[Supplied entries]
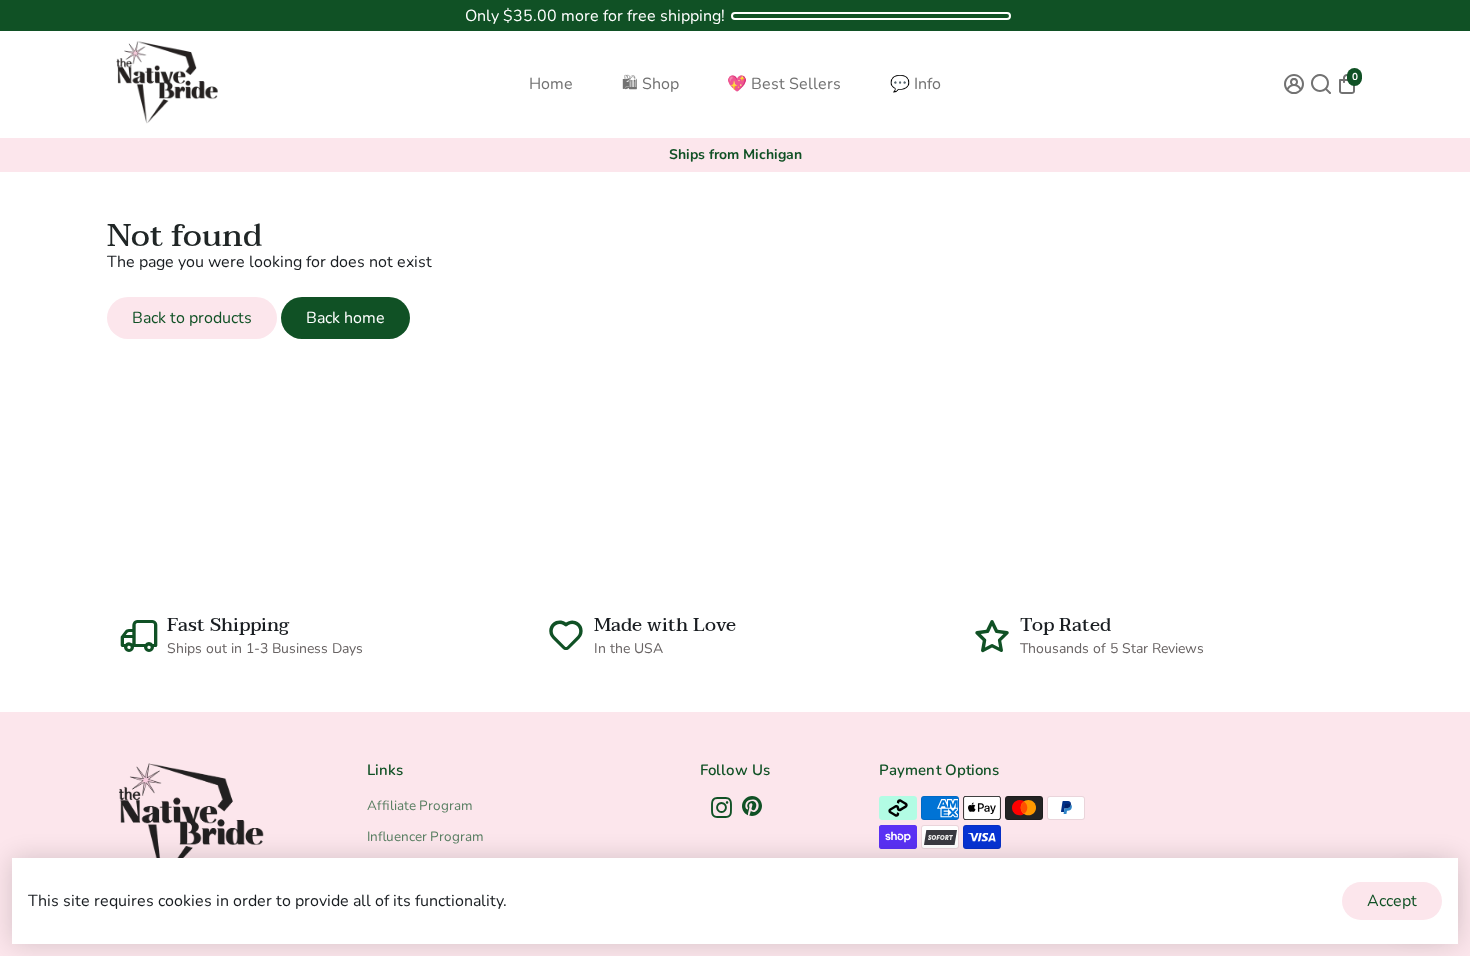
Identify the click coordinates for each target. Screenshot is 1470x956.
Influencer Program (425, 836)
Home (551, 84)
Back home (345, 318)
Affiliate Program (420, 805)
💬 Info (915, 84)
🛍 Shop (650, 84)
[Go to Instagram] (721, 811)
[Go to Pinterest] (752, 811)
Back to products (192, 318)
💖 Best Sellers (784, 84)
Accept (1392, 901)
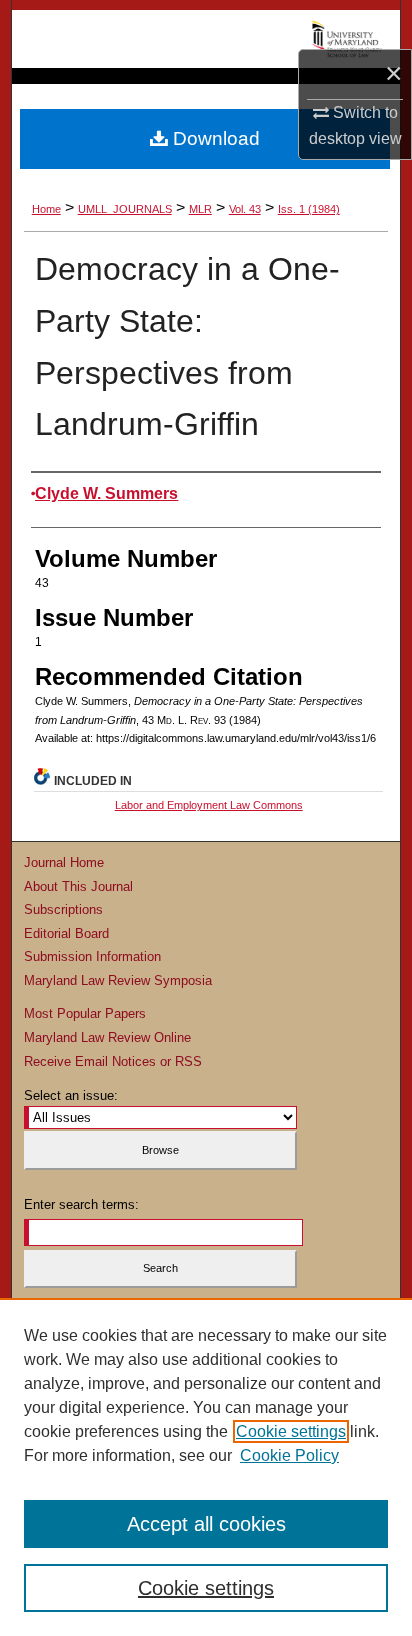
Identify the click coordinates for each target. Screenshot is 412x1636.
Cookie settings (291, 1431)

[Directions for this task] Filter these records, keeping every line where the word "target" occurs.

[Your response]
Identify the click coordinates for each target. Screenshot is 1470x956.
Identify the click coordinates for each target. Screenshot is 412x1636.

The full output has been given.